-- Provided records --

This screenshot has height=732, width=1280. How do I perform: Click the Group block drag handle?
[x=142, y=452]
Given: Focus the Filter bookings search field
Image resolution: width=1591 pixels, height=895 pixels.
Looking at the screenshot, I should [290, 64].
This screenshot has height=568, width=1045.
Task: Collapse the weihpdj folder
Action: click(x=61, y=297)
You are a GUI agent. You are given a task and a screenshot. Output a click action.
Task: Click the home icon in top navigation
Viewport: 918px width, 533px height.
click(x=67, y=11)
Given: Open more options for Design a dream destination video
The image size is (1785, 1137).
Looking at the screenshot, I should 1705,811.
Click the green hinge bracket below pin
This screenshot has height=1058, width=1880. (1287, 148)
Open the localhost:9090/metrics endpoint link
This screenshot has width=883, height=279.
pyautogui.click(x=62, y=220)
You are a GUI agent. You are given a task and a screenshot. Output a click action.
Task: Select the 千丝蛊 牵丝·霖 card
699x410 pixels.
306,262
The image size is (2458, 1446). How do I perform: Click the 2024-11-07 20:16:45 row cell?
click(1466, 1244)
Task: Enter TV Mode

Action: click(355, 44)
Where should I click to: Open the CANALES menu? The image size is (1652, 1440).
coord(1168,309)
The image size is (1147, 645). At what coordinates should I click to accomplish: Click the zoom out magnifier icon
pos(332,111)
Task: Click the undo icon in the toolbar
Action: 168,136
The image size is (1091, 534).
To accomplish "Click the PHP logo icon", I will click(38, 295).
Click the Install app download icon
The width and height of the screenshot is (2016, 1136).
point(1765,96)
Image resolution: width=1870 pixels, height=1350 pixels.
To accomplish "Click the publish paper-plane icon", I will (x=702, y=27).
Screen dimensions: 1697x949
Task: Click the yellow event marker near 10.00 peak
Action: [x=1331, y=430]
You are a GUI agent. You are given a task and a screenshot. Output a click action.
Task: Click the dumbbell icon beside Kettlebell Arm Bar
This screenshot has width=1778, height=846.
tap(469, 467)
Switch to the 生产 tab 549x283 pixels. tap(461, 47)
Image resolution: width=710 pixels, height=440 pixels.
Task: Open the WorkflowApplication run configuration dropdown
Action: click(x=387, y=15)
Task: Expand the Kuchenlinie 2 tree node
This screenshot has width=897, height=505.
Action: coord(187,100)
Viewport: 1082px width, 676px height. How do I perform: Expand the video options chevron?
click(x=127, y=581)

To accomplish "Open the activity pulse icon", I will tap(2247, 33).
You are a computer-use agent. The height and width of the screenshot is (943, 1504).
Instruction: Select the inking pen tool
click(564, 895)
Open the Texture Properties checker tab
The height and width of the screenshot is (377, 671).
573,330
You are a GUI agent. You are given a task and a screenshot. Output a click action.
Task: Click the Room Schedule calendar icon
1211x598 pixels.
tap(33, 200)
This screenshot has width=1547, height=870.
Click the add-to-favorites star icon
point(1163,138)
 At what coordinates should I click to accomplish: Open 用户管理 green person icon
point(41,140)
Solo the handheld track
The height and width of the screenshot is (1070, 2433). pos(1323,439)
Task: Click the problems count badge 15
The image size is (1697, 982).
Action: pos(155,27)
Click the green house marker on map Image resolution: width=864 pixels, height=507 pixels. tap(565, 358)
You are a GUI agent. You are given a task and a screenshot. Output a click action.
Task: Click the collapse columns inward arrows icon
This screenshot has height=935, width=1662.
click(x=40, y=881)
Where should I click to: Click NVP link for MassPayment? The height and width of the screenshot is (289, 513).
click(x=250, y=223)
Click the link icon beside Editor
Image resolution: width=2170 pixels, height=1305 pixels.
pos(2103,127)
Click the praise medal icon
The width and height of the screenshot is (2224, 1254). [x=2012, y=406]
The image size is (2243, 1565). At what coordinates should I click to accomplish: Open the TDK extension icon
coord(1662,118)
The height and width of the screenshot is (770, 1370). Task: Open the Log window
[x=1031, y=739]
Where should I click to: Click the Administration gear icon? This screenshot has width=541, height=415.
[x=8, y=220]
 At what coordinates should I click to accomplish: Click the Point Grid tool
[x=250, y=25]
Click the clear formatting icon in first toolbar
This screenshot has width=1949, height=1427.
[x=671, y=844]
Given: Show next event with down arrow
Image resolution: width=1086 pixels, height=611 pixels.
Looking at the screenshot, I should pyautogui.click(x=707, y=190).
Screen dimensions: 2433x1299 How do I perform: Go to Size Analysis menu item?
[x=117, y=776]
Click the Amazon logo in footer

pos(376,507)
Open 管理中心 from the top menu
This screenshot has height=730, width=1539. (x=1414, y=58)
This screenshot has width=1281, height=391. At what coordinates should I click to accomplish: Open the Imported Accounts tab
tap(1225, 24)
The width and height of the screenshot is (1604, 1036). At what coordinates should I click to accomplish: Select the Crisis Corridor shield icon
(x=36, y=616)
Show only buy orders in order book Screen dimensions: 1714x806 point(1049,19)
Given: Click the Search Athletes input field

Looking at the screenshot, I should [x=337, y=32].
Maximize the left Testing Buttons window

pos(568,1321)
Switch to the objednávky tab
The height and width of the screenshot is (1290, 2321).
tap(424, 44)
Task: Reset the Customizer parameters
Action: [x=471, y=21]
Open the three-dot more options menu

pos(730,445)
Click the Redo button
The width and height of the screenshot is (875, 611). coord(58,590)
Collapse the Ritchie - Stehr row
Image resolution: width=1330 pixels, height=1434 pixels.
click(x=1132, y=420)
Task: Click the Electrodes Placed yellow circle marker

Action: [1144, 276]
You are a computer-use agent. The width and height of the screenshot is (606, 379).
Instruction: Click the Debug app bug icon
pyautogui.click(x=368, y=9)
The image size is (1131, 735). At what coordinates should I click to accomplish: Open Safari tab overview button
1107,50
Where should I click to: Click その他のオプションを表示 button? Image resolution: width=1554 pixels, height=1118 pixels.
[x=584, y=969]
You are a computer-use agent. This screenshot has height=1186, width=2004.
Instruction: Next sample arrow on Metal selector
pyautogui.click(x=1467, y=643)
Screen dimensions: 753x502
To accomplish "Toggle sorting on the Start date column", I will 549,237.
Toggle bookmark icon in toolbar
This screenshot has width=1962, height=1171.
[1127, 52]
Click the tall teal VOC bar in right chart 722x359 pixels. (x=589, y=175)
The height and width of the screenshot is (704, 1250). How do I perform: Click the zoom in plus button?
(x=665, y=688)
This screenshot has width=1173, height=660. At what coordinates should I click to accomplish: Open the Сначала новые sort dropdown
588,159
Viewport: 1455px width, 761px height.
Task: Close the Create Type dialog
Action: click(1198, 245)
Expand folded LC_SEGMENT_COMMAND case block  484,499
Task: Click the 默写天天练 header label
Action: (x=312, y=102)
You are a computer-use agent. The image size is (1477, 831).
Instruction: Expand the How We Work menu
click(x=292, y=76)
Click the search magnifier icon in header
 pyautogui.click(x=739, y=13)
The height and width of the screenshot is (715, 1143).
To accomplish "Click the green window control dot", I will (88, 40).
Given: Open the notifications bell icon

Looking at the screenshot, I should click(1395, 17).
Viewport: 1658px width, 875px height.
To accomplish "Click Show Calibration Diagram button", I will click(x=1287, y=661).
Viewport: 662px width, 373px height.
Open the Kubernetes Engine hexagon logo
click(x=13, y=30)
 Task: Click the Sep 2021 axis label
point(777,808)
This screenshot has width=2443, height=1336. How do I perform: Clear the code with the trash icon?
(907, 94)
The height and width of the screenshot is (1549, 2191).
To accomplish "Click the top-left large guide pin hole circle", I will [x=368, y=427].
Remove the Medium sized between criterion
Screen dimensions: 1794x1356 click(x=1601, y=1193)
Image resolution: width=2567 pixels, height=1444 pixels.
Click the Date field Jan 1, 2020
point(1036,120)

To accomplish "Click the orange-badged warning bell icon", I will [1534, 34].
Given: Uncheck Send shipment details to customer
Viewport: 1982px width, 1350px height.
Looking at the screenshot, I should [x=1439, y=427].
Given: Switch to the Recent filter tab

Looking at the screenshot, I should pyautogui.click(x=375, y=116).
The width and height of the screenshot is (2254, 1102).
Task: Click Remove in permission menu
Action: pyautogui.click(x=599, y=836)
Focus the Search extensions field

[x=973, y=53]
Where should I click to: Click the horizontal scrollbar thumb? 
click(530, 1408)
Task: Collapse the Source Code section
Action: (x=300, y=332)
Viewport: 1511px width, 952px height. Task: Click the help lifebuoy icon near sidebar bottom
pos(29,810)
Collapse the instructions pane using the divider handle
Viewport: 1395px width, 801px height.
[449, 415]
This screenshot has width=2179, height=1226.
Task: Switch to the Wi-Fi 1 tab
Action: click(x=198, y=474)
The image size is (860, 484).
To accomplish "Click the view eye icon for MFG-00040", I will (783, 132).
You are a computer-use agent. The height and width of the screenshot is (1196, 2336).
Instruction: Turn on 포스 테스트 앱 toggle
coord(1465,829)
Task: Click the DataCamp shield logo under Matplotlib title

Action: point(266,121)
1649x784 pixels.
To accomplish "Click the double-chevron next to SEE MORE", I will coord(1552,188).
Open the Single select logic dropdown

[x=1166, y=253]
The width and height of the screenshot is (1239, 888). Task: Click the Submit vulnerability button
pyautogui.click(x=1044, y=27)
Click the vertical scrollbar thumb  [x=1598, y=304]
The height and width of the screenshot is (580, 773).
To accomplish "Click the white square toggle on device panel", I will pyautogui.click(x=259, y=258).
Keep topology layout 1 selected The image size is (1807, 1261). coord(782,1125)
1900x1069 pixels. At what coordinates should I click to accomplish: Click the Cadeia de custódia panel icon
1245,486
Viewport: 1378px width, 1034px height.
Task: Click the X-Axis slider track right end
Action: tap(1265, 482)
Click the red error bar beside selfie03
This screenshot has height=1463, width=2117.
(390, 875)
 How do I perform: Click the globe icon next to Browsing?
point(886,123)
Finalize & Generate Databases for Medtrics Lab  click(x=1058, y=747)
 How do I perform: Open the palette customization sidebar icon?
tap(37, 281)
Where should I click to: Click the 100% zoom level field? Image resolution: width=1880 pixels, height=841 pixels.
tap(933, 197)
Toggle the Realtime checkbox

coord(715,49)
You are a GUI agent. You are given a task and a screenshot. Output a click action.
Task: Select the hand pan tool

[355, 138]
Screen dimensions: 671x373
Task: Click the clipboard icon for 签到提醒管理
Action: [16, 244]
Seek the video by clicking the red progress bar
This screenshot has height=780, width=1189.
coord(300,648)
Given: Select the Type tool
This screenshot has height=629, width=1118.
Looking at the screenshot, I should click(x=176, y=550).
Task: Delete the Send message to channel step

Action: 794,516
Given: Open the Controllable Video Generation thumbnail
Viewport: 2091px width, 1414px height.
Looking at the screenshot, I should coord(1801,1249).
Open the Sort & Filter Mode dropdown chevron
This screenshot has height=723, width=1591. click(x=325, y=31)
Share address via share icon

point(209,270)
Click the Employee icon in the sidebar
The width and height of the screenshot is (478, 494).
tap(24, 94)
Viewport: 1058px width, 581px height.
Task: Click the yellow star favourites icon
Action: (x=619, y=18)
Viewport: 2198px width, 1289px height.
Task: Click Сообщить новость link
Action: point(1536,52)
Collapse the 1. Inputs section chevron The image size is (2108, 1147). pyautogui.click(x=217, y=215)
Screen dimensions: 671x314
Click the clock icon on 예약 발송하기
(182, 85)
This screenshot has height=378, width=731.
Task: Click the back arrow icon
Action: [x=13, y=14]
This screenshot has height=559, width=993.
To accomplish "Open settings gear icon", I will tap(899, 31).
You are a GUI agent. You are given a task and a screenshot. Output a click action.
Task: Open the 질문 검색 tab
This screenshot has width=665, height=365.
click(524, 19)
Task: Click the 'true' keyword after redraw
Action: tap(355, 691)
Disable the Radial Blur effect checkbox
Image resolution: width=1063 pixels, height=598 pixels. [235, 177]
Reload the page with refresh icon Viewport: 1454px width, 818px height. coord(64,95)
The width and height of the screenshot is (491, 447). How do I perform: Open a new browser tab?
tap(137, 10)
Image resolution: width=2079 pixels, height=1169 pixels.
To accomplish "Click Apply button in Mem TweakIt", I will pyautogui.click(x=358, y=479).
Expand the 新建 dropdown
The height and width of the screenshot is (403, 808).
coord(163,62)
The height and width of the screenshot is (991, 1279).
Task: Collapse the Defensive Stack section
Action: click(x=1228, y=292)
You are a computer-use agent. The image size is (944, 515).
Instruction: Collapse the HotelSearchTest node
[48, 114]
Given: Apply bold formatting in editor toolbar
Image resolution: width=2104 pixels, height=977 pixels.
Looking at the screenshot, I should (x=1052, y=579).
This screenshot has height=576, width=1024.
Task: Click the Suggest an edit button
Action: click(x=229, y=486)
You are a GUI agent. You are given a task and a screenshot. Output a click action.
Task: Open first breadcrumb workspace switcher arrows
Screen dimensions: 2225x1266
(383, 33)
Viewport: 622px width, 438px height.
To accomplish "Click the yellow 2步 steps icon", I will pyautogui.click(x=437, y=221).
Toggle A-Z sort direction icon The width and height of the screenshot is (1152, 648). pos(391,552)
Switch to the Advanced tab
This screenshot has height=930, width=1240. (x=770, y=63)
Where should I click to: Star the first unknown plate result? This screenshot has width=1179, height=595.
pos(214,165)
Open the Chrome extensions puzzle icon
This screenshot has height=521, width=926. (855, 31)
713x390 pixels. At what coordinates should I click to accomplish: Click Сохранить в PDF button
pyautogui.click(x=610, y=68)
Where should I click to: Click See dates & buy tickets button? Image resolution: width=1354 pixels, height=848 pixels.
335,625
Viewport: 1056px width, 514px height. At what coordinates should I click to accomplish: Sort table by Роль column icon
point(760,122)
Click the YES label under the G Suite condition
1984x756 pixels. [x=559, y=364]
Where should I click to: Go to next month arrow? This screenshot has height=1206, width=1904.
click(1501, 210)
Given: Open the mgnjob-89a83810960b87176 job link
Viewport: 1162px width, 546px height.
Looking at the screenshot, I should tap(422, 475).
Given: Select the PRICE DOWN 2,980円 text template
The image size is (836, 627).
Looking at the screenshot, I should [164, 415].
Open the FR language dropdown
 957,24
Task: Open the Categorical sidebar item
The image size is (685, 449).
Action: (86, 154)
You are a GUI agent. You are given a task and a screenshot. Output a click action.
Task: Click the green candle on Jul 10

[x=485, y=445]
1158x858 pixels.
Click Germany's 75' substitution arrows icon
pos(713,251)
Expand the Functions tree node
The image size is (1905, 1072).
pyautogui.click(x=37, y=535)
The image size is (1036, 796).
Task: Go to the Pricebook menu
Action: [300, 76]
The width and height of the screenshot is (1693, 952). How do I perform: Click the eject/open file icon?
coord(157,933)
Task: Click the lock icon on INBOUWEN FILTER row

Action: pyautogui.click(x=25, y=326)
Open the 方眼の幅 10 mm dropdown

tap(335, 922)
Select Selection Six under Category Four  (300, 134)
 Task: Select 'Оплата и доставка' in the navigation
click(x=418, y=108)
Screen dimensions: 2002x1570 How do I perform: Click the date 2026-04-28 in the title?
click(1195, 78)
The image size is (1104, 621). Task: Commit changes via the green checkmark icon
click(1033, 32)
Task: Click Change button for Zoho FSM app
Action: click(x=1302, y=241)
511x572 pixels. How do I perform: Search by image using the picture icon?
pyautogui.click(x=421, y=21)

-- Work to complete --
Using the records above, list each line that includes "beside".

-- Answer section --
Task: Click the dumbbell icon beside Kettlebell Arm Bar
Click the link icon beside Editor
Click the red error bar beside selfie03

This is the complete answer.